When I started my workout I did the strength exercises without cooling. I just did them. I rested briefly between each set. When I started the elliptical I did things differently. I wore the 50-pound weight vest, but I limited the time I’m on the elliptical to 3 minutes. I push pretty hard – it’s not a sprint – my level of exertion is pretty high and I’m able to carry on a conversation. While I’m on the elliptical I have the ceiling fan on and the fan that is on the elliptical. I put my hands over the fan on the elliptical to keep them cool. When that’s done then for 3 mins I rest. In later sets, I’ll stand and put my hands over the fan on the elliptical. In earlier sets, I just make sure my hands are dry. My fingers are spread and open towards the ceiling fan. This means that my 30 min elliptical workout takes 60 minutes, but instead of being dead at the end of the last workout, I feel really good. When I get to weights I lift the weight and do a set.

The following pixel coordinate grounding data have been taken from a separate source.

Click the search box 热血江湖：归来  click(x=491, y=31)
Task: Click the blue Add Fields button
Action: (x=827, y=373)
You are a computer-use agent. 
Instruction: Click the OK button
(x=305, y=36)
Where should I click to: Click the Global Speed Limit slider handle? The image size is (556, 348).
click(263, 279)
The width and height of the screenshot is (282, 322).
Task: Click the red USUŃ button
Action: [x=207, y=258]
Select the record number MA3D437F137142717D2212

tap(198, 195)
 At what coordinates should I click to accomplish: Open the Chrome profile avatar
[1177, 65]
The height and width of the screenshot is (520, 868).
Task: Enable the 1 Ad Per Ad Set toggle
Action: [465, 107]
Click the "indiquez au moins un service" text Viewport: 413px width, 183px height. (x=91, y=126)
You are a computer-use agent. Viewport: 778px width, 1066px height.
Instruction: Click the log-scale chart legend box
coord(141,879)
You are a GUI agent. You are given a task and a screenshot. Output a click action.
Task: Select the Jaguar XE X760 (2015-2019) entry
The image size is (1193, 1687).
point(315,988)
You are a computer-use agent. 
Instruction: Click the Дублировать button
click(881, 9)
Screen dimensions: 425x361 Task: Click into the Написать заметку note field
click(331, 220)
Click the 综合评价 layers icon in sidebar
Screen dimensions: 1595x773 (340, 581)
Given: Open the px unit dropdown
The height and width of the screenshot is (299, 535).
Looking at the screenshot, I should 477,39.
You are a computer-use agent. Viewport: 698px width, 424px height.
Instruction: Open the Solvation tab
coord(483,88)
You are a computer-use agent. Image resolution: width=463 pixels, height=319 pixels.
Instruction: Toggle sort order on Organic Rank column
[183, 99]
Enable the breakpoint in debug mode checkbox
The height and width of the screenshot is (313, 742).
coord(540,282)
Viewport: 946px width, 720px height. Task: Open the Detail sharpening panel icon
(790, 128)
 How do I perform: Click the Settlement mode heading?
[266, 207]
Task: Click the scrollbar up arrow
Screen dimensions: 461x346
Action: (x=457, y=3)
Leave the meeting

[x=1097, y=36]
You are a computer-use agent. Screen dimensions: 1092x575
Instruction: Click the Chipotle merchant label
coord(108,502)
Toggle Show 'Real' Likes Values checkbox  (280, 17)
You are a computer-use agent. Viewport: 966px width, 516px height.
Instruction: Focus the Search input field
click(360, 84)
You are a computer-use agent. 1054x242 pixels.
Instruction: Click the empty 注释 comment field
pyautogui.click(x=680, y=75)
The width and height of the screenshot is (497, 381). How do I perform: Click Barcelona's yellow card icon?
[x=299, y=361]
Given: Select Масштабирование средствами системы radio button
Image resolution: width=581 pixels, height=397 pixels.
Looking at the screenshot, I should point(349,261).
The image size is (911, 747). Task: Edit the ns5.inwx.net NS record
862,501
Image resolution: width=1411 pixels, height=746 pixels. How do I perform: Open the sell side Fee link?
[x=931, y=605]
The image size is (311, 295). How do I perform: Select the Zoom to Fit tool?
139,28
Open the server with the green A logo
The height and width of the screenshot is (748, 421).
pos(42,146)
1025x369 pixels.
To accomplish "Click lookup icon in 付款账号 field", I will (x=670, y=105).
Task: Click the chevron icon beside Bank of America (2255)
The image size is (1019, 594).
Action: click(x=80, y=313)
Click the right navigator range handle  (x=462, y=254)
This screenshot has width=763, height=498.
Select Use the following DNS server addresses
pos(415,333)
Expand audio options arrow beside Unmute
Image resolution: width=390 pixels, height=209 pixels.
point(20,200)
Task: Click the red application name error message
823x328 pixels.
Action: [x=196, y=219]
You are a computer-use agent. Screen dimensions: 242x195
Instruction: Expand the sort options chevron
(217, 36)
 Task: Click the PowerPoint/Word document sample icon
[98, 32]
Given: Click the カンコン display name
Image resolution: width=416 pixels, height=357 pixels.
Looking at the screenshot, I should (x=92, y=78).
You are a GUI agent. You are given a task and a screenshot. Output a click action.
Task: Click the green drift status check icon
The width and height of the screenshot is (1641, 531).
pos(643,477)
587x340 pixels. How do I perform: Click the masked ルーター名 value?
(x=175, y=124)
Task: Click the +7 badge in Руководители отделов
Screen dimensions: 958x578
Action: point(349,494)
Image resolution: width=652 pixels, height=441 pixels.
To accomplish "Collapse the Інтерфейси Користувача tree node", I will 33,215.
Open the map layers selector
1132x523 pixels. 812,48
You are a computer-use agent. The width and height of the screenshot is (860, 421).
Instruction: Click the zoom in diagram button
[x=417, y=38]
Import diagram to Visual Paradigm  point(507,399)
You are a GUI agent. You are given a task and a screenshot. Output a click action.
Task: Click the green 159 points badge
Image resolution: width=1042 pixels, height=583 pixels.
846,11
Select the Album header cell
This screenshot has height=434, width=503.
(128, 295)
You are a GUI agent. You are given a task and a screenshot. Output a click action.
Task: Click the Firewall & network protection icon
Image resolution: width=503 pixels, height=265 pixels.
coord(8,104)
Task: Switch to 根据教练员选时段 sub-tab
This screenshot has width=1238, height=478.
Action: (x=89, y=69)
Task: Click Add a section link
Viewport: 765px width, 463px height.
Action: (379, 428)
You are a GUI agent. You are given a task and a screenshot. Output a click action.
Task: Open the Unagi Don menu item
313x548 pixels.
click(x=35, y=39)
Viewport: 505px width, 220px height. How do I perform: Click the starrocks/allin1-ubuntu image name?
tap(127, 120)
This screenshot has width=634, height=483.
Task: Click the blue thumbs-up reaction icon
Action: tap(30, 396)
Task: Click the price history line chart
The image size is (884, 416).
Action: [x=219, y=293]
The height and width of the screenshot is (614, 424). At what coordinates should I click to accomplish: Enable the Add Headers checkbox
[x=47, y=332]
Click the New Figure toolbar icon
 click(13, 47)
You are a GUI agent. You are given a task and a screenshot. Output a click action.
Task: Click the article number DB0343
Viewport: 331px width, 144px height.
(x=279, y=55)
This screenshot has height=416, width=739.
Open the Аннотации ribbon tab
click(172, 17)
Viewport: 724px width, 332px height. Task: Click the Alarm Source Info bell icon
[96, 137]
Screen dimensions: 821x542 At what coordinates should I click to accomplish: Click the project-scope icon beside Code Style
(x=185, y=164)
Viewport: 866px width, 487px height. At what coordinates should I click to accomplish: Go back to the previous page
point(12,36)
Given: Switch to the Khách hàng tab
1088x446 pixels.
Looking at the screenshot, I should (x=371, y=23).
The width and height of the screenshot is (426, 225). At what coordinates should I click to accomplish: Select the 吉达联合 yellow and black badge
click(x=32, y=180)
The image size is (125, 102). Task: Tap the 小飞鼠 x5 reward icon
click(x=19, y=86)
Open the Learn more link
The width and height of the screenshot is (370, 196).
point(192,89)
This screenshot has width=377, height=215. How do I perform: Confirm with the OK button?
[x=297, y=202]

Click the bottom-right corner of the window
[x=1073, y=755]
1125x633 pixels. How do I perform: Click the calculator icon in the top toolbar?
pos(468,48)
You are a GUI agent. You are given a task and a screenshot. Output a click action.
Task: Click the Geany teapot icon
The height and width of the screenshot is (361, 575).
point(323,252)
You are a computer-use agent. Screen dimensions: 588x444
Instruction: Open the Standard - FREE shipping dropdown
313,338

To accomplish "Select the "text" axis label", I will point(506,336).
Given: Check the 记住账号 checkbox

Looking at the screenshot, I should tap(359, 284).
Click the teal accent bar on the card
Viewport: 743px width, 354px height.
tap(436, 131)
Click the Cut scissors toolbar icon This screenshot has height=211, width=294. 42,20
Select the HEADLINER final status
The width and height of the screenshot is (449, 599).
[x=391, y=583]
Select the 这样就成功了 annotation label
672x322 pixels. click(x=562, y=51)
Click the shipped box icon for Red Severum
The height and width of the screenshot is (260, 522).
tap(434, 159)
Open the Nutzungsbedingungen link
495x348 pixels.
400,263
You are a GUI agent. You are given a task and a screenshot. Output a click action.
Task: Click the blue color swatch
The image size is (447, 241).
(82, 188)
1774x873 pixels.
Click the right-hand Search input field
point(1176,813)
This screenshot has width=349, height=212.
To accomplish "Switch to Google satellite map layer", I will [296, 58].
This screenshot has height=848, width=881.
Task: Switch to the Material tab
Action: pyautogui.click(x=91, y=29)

Then I spend less time with the fan on the elliptical, but enough to keep things cooled a bit more. My rest time is about 1.5 minutes between sets. However, between workouts, my rest time is 3 mins with the drying and cooling of the palms. As well, during the 3-minute break, I may watch a video on my phone. I’ll hold the phone so only the tips of four fingers are holding the phone and my palms are still able to cool.
What I found out was that I normally hit a wall after 6 minutes of elliptical with a weight vest. It was a major struggle for me. I’d have to slow or stop around the 1-minute mark. Keeping my hands cool allowed me to push pretty hard and not get fatigued. Even after the workout, I wasn’t tired. I was hot and sweaty, but not tired. Today, my muscles are slightly sore, but not so much that working out has been a hindrance. I did some minor stretching and all of the pain was gone.
What I am considering is building a foam cooler with a fan and some ice packs. I could put my hands through holes in the cooler lid or I’ve considered using two foam coolers where both have ice packs, but one the fan blows into then a tube connects the two and then two tubes come out the second one. I can sit down and put my hands in the tubes and cool them off. As well, I might just make a front pack that I wear with an insulated ice pack and a location I can place my hand that is padded so cold comes through but not so much it chills my hand to the touch. We’ll see.
Since I am tracking reps, sets, and times I’ll be interested in how I progress over the next 6 weeks.